== To do ==
Return, exactly and in full, the lines of the records below starting at the one with "Learn about Internet Marketing (1019, 1930)" and ending at the one with "Image resolution: width=1366, height=1965.", and no other lines.

Stored records

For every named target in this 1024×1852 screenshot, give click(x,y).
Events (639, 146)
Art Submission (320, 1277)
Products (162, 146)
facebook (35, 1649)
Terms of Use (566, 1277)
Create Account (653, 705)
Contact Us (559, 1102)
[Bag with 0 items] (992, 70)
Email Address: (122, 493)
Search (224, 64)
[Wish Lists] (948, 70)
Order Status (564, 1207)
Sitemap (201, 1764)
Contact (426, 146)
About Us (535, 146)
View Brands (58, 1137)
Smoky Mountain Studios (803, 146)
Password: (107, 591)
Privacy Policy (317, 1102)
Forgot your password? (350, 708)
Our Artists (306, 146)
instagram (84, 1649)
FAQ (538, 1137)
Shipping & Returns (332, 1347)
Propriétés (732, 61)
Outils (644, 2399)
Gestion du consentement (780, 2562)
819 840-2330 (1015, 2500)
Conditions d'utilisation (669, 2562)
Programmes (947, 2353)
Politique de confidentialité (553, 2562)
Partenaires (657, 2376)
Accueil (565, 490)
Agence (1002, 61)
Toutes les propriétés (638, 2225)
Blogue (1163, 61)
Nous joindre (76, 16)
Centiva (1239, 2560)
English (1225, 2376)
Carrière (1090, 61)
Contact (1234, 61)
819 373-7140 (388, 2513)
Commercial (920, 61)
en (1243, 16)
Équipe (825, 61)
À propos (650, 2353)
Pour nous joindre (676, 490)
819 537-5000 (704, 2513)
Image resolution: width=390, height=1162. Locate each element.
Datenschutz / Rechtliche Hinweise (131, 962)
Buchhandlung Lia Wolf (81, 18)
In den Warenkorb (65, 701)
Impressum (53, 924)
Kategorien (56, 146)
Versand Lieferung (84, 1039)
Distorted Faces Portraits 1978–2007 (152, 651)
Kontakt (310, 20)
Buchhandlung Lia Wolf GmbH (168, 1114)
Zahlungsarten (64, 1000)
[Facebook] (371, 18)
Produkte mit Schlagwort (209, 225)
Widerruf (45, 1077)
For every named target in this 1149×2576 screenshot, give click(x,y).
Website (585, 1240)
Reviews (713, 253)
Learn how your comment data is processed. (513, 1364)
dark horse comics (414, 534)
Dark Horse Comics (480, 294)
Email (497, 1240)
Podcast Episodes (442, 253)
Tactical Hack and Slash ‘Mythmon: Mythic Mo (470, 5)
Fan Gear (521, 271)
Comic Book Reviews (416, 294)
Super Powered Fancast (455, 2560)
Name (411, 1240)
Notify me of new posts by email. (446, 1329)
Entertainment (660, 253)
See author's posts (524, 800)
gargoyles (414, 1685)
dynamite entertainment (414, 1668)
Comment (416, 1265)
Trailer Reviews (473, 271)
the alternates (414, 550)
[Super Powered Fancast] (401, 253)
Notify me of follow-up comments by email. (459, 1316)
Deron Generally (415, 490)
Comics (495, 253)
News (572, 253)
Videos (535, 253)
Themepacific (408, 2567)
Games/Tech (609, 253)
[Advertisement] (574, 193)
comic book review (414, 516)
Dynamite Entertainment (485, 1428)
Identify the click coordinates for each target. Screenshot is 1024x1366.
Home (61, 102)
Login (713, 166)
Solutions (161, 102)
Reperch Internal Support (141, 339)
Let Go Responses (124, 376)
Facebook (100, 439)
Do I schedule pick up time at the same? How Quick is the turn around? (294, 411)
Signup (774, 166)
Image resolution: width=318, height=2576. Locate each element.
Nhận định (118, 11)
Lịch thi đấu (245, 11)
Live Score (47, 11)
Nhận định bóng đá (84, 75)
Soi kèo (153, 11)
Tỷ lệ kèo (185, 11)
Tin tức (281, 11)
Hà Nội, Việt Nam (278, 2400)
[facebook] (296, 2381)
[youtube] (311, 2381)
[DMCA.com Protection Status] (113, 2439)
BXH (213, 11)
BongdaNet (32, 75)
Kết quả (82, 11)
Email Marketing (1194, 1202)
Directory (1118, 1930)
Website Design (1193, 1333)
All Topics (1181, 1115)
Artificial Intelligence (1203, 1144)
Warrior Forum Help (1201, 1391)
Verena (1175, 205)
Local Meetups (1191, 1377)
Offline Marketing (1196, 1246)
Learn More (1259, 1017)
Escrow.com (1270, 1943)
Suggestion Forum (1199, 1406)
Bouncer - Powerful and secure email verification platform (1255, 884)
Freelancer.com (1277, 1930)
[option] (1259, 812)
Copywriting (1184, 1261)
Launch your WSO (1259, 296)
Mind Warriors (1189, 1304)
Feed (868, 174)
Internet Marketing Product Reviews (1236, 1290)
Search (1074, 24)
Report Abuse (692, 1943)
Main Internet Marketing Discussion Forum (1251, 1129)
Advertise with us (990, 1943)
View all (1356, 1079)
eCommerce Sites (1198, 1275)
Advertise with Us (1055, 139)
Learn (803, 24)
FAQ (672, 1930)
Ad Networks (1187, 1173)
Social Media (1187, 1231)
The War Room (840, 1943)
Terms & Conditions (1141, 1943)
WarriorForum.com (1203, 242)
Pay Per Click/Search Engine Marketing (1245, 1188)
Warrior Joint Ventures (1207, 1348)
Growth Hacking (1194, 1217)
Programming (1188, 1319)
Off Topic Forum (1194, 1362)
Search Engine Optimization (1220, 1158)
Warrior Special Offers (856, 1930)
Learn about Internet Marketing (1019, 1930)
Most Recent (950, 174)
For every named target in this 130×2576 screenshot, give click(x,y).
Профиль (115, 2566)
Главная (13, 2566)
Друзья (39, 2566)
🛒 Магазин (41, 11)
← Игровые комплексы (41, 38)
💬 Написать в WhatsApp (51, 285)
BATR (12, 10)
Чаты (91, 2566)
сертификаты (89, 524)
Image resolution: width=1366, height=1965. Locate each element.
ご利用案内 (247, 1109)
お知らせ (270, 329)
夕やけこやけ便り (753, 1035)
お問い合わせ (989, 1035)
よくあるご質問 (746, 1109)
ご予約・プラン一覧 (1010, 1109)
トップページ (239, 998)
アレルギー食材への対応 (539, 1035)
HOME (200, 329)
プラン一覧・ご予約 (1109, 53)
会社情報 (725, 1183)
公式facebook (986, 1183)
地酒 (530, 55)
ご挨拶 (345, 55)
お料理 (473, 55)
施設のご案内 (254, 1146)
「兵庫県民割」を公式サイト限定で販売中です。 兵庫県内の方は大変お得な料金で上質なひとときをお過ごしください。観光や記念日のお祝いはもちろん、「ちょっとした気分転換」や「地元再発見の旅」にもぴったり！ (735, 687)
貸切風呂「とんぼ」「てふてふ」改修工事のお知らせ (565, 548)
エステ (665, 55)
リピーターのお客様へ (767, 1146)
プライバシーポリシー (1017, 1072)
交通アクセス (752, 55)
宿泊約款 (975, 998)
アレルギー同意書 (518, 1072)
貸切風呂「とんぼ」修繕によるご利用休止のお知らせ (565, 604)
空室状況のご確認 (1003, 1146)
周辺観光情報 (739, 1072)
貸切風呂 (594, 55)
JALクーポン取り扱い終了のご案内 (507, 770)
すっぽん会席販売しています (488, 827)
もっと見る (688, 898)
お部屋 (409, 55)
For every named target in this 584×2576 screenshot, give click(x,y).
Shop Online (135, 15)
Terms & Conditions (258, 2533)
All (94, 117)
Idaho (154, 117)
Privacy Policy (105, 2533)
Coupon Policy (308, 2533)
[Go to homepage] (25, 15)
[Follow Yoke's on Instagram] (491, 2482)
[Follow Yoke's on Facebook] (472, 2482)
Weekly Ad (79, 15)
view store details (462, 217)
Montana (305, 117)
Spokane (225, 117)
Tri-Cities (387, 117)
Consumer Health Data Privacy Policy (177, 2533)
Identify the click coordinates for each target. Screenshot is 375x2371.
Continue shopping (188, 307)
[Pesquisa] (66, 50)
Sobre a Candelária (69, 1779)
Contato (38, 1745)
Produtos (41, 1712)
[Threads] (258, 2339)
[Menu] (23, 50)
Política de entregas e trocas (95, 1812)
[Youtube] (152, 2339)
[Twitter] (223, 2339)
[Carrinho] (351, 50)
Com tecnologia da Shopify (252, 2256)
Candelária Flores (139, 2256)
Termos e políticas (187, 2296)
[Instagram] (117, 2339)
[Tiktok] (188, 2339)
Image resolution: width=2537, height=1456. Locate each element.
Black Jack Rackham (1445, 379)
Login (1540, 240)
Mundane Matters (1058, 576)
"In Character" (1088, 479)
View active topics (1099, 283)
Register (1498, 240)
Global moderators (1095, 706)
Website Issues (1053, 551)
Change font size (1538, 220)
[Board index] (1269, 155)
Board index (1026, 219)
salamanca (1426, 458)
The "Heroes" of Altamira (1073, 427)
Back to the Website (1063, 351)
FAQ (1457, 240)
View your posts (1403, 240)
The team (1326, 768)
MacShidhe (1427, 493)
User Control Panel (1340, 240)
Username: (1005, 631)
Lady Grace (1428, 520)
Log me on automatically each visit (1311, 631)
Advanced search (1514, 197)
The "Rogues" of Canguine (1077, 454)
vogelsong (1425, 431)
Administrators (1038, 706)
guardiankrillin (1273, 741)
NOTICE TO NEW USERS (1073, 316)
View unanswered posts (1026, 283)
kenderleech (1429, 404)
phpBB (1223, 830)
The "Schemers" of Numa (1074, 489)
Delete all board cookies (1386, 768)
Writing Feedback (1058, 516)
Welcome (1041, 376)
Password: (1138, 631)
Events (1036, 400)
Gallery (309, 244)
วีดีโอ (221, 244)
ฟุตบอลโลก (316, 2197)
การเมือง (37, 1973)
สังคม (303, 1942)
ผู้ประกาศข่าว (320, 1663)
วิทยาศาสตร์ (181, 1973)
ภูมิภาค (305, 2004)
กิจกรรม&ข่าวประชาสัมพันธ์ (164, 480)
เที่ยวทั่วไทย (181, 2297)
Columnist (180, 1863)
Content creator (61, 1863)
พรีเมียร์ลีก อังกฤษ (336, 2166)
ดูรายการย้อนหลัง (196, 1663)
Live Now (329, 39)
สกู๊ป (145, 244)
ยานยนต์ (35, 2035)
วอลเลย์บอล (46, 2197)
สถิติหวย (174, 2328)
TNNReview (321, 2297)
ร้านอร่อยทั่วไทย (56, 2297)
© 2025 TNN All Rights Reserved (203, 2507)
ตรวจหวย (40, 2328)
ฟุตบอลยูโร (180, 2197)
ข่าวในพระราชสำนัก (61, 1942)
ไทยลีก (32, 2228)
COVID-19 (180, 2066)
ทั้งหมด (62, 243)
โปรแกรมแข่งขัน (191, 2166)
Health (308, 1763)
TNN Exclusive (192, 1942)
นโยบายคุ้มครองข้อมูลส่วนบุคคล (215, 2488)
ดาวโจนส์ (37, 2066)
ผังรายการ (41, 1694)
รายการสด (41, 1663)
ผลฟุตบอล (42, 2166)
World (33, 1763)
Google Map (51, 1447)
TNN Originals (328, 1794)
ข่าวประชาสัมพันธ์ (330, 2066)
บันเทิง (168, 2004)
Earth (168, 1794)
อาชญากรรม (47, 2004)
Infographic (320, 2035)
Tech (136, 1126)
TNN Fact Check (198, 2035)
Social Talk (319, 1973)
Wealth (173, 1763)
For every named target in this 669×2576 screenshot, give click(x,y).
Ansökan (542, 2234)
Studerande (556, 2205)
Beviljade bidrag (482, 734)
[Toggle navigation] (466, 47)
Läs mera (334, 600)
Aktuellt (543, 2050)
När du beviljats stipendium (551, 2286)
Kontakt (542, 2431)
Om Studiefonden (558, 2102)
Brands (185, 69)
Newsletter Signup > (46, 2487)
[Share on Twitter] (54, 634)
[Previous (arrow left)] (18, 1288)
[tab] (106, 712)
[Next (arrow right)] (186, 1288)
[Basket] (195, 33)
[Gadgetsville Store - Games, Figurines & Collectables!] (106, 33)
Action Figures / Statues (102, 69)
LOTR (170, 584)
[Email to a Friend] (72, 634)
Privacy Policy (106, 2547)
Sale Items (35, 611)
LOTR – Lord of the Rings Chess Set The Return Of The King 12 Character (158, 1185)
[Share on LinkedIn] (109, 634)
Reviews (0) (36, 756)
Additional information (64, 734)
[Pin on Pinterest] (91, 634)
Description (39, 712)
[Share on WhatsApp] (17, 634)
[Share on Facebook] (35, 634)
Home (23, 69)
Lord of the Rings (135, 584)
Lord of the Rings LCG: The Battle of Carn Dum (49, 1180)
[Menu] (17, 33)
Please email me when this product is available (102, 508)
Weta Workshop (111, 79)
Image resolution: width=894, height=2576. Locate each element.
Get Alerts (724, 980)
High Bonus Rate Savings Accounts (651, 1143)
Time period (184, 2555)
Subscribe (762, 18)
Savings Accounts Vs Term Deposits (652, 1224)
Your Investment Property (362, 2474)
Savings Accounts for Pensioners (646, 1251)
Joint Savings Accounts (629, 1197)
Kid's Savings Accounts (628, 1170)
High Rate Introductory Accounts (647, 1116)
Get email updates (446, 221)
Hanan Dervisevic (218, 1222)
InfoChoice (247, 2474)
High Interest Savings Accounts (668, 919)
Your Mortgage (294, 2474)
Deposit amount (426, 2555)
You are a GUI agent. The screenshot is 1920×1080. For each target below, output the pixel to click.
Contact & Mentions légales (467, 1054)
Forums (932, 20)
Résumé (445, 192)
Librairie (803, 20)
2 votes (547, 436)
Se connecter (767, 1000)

== Exercise answer ==
Learn about Internet Marketing (1019, 1930)
Most Recent (950, 174)
For every named target in this 130×2576 screenshot, give click(x,y).
Профиль (115, 2566)
Главная (13, 2566)
Друзья (39, 2566)
🛒 Магазин (41, 11)
← Игровые комплексы (41, 38)
💬 Написать в WhatsApp (51, 285)
BATR (12, 10)
Чаты (91, 2566)
сертификаты (89, 524)
Image resolution: width=1366, height=1965. Locate each element.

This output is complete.